Keeping up with incoming contributions

Easyconfig PRs

  • some PRs take significantly more time

    • new contributors
    • complex software
  • will most likely break our easyconfig PR record again this year

    • 85% are through our GitHub integration

    • about 500 open for last few months
    • 100 different contributors for those...so no silver bullet

  • allow reviewer to make "trivial" changes to PRs to get them merged

    • fixing code style issues, adding sanity check command, ...
    • anything that doesn't have impact on how the software is installed
    • contributors usually don't mind
  • auto-closing inactive PRs => stalebot GitHub Action (https://github.com/probot/stale)

    • right timeframes?
    • auto-tagging PRs as "stale"
  • be stricter about PRs using system toolchain?

    • relies on OS dependencies, limited value in EB ecosystem
  • active easyconfig maintainers are ~10

    • finding more people with the right skills and level of attention is hard
  • would it have helped to have a "rulebook" for maintainers?

    • (Sebastian...as a recently integrated maintainer) didn't feel that would be necessary
      • Had contributor experience
      • Attended biweekly meeting
      • Open to asking other maintainers question
    • (Caspar) would be nice to have a checklist for merging PRs
      • Can take time to get back into things when you have not done maintenance for a while
      • The "rules" may change over time (cfr. CUDAcore/CUDA, Python versionsuffix)
    • (xx) make the bot spew out a --review-pr output
      • only comparing against most similar easyconfig in develop
  • deprecate toolchains older than 2019

    • make EB produce a warning
    • start closing PRs that use the toolchains
  • make --new-pr ask the user to submit a test report?

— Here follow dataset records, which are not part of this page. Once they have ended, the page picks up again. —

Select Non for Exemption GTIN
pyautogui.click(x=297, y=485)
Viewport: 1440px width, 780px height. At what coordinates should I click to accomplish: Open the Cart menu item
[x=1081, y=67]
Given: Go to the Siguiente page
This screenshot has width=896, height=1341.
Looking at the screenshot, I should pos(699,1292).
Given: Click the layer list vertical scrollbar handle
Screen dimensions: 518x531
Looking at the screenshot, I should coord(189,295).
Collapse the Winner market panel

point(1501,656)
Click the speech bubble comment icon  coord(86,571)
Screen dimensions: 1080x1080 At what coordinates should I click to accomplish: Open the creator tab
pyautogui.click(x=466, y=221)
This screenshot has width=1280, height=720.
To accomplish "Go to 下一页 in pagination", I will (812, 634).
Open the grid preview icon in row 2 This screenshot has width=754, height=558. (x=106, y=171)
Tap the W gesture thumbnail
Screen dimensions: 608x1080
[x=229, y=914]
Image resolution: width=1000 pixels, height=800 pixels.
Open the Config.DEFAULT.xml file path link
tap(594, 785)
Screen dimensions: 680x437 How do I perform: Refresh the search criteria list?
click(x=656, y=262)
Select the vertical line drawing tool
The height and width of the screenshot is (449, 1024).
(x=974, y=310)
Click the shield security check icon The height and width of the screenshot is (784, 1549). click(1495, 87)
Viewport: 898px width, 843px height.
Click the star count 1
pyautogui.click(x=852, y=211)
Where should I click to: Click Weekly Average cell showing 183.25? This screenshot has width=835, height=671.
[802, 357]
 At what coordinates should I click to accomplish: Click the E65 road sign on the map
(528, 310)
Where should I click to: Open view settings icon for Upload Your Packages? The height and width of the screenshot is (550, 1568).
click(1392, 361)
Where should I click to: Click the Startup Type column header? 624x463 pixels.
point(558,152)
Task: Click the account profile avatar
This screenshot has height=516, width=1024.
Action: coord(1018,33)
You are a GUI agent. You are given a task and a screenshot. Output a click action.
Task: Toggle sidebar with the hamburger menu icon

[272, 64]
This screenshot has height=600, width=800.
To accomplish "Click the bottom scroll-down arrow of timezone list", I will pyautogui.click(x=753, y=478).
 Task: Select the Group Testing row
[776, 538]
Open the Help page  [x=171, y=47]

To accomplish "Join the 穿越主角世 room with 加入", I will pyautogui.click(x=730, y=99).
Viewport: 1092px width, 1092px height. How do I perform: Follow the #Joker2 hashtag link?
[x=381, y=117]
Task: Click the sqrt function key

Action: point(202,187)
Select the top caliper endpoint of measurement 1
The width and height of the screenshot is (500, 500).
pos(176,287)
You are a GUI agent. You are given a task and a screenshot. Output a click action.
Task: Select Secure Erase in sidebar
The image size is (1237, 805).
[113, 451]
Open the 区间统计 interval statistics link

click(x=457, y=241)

  • let maintainer mark a PR as approved for testing

    • let bot auto-test in "standard" environments
  • have bot mark PR's stale

  • do we need extra labels to make it easier to find PRs to work on?

    • single 'status' label, partially managed automated by the bot?
  • extra labels to mark PR ready for auto testing by generoso?

  • any maintainers not using Octobox should be used yet

  • CI should over patches with no comments on top

  • --new-pr can/should check a couple of common things (checksum, top comment patch)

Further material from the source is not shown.